Mason: That's a very cool idea. jascal: Krel is a fan of overexposed lighting and posted some presets, possibly in Free Stuff, search by name. But Poser is a low end 3d program. Have you seen the demo of Maya running under OS X?


Mason ( ) posted Sat, 13 January 2001 at 12:03 AM

file_141525.jpg

Here's the pic I posted of the diffusion rectangle example.


HandspanStudios ( ) posted Sat, 13 January 2001 at 12:29 AM

In response to JeffH- I was using the main camera, the even 360 degree lighting preset just has problems. I don't ever have that trouble with my preset 360#3 which has now become my default. I don't think it looks overexposed despite that it generates fewer shadows. Try it. Or don't :-).
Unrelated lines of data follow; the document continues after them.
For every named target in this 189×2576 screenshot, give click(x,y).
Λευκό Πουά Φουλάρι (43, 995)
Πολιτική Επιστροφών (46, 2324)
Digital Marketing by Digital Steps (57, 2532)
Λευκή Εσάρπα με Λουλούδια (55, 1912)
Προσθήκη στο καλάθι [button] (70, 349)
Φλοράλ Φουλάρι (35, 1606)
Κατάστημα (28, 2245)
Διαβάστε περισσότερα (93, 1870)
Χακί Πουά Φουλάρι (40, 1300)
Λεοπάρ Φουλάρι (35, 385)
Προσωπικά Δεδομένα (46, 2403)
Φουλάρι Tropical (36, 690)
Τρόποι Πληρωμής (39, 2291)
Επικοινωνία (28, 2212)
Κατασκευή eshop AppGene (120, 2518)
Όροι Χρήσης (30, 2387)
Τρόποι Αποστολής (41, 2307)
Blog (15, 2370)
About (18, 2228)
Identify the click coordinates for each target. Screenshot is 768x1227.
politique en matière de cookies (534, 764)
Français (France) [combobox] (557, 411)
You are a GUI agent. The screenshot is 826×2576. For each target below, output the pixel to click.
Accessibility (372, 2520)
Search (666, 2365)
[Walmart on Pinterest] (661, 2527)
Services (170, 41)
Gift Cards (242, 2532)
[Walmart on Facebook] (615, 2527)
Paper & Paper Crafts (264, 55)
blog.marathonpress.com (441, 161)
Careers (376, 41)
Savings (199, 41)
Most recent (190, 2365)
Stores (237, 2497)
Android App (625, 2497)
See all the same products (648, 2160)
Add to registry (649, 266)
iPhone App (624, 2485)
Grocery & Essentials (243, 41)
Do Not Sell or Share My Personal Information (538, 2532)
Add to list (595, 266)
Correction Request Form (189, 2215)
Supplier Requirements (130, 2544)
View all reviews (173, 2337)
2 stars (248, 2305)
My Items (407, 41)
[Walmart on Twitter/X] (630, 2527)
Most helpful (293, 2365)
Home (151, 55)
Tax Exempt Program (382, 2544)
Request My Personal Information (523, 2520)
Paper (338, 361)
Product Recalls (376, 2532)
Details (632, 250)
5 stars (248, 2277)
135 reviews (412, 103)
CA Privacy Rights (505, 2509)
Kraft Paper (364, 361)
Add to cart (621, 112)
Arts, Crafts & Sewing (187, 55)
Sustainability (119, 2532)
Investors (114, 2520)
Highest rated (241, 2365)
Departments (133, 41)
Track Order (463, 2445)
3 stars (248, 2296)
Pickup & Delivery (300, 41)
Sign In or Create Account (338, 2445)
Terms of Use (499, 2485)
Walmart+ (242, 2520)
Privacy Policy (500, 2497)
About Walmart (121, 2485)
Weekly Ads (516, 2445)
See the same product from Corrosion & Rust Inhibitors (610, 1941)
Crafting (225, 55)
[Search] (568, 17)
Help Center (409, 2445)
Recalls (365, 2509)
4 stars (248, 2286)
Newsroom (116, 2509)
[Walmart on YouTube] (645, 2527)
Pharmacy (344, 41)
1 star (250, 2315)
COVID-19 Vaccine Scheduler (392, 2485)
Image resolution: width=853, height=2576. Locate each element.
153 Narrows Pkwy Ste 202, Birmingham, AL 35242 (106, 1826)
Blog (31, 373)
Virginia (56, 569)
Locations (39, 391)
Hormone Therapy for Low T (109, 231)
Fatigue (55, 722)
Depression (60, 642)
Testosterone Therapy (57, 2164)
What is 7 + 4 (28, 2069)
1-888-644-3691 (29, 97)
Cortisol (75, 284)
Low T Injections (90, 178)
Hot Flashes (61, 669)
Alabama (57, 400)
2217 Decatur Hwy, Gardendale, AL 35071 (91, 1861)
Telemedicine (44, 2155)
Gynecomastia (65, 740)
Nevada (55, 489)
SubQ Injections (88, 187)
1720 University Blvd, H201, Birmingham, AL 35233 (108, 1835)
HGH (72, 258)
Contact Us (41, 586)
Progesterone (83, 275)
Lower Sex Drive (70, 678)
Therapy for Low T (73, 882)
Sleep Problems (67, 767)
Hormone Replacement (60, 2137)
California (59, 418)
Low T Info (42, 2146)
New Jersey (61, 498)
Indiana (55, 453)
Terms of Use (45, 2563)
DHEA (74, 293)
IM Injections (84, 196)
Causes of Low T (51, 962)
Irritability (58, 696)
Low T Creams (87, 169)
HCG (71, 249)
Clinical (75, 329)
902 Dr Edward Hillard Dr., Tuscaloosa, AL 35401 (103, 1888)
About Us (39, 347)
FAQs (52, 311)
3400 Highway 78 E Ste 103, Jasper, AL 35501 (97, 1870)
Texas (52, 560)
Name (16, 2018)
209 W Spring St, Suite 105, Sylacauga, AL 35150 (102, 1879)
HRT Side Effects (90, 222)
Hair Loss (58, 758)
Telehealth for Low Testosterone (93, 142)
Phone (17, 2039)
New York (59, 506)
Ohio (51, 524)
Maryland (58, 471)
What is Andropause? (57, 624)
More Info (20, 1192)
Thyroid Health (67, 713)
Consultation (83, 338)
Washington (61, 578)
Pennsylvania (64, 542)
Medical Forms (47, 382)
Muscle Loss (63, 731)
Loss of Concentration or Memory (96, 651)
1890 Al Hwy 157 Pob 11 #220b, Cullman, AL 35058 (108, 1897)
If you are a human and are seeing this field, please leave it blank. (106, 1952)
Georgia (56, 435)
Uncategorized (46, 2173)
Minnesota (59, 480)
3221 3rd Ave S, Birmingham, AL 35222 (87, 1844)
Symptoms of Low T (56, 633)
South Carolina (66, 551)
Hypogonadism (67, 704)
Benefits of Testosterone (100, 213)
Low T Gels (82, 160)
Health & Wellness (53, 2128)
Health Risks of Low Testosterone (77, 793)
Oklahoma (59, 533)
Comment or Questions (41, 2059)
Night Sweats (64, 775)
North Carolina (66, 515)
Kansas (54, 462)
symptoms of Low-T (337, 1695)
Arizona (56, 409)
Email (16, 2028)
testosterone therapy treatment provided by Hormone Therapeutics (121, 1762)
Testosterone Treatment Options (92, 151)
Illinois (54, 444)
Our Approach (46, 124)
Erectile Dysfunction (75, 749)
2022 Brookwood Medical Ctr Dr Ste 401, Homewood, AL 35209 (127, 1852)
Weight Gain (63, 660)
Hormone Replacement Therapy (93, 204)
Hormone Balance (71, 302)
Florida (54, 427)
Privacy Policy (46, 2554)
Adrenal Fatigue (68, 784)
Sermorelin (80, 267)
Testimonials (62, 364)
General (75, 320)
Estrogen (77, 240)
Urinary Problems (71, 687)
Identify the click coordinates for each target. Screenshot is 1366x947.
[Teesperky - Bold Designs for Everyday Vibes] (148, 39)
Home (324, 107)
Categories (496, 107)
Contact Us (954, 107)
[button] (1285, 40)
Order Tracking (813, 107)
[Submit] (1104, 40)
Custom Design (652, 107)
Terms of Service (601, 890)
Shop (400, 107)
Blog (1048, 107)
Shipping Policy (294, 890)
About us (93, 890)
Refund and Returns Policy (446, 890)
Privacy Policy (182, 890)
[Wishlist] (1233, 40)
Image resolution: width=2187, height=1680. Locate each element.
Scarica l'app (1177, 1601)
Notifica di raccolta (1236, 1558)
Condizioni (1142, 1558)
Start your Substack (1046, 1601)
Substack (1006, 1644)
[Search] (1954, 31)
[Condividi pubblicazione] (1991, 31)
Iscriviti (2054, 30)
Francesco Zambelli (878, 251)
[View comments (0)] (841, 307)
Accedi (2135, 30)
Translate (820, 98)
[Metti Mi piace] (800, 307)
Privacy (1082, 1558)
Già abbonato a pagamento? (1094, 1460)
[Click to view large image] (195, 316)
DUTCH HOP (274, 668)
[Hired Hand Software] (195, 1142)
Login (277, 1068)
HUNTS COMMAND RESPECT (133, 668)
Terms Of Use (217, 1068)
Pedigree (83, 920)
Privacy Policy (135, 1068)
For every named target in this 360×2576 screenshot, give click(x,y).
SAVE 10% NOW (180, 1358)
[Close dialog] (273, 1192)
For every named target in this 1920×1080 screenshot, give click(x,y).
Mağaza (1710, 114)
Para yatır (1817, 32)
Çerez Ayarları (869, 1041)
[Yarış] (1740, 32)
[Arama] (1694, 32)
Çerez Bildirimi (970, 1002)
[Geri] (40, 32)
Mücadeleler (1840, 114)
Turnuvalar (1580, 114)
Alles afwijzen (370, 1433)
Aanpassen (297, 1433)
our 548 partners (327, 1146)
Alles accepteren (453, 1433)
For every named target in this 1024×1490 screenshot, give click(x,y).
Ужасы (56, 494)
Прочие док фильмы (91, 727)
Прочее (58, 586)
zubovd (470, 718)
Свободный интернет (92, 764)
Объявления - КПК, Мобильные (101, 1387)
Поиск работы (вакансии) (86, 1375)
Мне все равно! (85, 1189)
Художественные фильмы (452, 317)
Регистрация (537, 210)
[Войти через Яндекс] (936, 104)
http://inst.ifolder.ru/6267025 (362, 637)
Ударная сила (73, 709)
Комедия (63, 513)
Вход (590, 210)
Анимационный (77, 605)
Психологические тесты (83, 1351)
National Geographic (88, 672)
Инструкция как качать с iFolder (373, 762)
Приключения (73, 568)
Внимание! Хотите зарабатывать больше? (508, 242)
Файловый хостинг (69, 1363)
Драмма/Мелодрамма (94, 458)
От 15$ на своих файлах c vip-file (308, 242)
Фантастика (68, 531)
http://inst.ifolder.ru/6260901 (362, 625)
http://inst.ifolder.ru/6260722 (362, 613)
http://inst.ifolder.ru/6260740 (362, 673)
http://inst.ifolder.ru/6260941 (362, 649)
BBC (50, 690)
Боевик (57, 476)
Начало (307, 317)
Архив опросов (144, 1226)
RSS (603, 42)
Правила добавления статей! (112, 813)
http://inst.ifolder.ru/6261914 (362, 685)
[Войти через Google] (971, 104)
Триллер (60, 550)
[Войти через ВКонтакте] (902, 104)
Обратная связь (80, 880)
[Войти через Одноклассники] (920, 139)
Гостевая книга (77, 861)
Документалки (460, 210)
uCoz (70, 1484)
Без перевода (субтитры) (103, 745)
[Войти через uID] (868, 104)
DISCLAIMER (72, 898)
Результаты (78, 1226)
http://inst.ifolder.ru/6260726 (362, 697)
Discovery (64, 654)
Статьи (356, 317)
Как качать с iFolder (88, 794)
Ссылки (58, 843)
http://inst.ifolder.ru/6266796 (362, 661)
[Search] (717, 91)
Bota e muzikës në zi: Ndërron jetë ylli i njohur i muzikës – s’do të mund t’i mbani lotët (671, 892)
"Your work is to keep cranking the flywheel that turns the gears that spin the belt in the engine of belief that keeps you and your desk in midair."

Annie Dillard


sama1 ( ) posted Sat, 13 January 2001 at 11:18 AM

Attached Link: http://www.craigburton.com/pages/posertuts.html

After reading this thread this morning, I did a search on the net and discovered (rediscoverd?) a great set of tutorials by Craig Burton. I can't wait to try out these techniques, because they look very good. I also like the explainations of the classic lighting techniques for film and naming the different types of lights. http://www.craigburton.com/pages/posertuts.html


shadownet ( ) posted Sat, 13 January 2001 at 1:51 PM

Thanks for the line on the tutorials. Not seen these before. Look very interesting.